Hi, I’m new to using mothur and, actually, analyzing sequence data. As I’ve read a million times in this forum it is clearly a mistake to work with the V3-V4 region; unfortunately, it was too late to learn this when I got this data. So, I analyzed it by following the manual and forum, but, I have a problem with these ridiculously different start positions after alignment.
This is the situation after make.contigs:
Start End NBases Ambigs Polymer NumSeqs
Minimum: 1 250 250 0 3 1
2.5%-tile: 1 274 274 0 4 143919
25%-tile: 1 298 298 0 4 1439188
Median: 1 442 442 0 5 2878375
75%-tile: 1 465 465 0 6 4317562
97.5%-tile: 1 466 466 2 31 5612831
Maximum: 1 500 500 75 250 5756749
Mean: 1 401.079 401.079 0.221197 7.30846
of Seqs: 5756749
After that, I run screen.seqs :
screen.seqs(fasta=stability.trim.contigs.fasta,minlength=10,maxlength=470,maxambig=0,maxhomop=8)
Start End NBases Ambigs Polymer NumSeqs
Minimum: 1 250 250 0 3 1
2.5%-tile: 1 274 274 0 4 125262
25%-tile: 1 298 298 0 4 1252620
Median: 1 441 441 0 5 2505240
75%-tile: 1 465 465 0 6 3757860
97.5%-tile: 1 466 466 0 6 4885218
Maximum: 1 470 470 0 8 5010479
Mean: 1 398.46 398.46 0 4.82017
of Seqs: 5010479
Then, I run unique.seqs, create a count table, and run align.seqs with the tailored reference fasta that I produced from “silva.bacteria.fasta” by trimming it at the start position = 3388 and the end position= 25316.
And, I got this:
Start End NBases Ambigs Polymer NumSeqs
Minimum: 0 0 0 0 1 1
2.5%-tile: 1 18929 7 0 2 125262
25%-tile: 1 18929 298 0 4 1252620
Median: 1 18929 441 0 5 2505240
75%-tile: 3979 18929 465 0 6 3757860
97.5%-tile: 8578 18929 466 0 6 4885218
Maximum: 18929 18929 470 0 8 5010479
Mean: 1874.55 18718 387.523 0 4.70551
of unique seqs: 2887389
total # of seqs: 5010479
Well, as I understand it is not how it should be, and I do not know how I can fix this.
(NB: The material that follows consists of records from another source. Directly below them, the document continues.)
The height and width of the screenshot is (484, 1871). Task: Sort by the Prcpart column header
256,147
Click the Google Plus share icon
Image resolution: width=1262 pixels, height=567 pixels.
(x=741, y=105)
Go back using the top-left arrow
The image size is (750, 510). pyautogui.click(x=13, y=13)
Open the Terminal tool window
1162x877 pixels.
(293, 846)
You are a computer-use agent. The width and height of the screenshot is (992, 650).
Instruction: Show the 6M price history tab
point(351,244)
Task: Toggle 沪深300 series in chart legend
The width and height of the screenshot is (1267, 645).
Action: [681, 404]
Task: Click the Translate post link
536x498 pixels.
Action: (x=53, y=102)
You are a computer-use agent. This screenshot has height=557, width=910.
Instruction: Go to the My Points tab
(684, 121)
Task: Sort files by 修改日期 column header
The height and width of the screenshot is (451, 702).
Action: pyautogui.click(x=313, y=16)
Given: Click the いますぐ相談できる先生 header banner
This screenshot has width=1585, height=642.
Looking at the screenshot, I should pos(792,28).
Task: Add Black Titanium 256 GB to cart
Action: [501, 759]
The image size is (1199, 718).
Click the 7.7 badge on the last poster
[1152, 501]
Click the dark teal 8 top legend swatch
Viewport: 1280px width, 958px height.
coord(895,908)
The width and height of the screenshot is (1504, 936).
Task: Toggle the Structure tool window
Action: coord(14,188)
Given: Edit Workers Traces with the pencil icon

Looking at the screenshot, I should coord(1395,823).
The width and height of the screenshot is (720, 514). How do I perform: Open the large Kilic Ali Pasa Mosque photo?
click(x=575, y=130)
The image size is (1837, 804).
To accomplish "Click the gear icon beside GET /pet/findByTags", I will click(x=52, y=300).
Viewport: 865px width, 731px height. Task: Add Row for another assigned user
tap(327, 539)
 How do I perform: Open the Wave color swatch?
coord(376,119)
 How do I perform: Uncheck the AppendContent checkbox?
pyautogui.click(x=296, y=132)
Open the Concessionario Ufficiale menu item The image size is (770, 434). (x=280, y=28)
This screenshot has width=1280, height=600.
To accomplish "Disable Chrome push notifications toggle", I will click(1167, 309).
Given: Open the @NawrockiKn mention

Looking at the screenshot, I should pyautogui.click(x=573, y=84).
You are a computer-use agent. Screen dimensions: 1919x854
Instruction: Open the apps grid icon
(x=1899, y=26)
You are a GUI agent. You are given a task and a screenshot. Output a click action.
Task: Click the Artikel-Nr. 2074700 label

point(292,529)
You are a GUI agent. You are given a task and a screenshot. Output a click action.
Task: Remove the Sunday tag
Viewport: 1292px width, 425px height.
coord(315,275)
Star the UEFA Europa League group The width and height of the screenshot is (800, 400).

What should I do?
Thanks for all your time and help in advance.
E.T.
Update:
I tried to set “minlength” parameter of screen.seqs to 390 bp and run it again. After, I followed the manual as I did before. The result I’ve got confused my mind even more. This is the summary of align.seqs:
Start End NBases Ambigs Polymer NumSeqs
Minimum: 1 14 3 0 1 1
2.5%-tile: 1 18928 439 0 4 80931
25%-tile: 1 18928 441 0 4 809302
Median: 1 18928 459 0 5 1618603
75%-tile: 1 18928 464 0 6 2427904
97.5%-tile: 1 18928 465 0 6 3156275
Maximum: 18910 18928 469 0 8 3237205
Mean: 26.8008 18798.8 450.293 0 4.92839
of unique seqs: 2048792
total # of seqs: 3237205
As I search for it but I could not find any explanation. I used the same reference fasta as I used before. What does it mean?
Thanks for your time and help again.
E.T.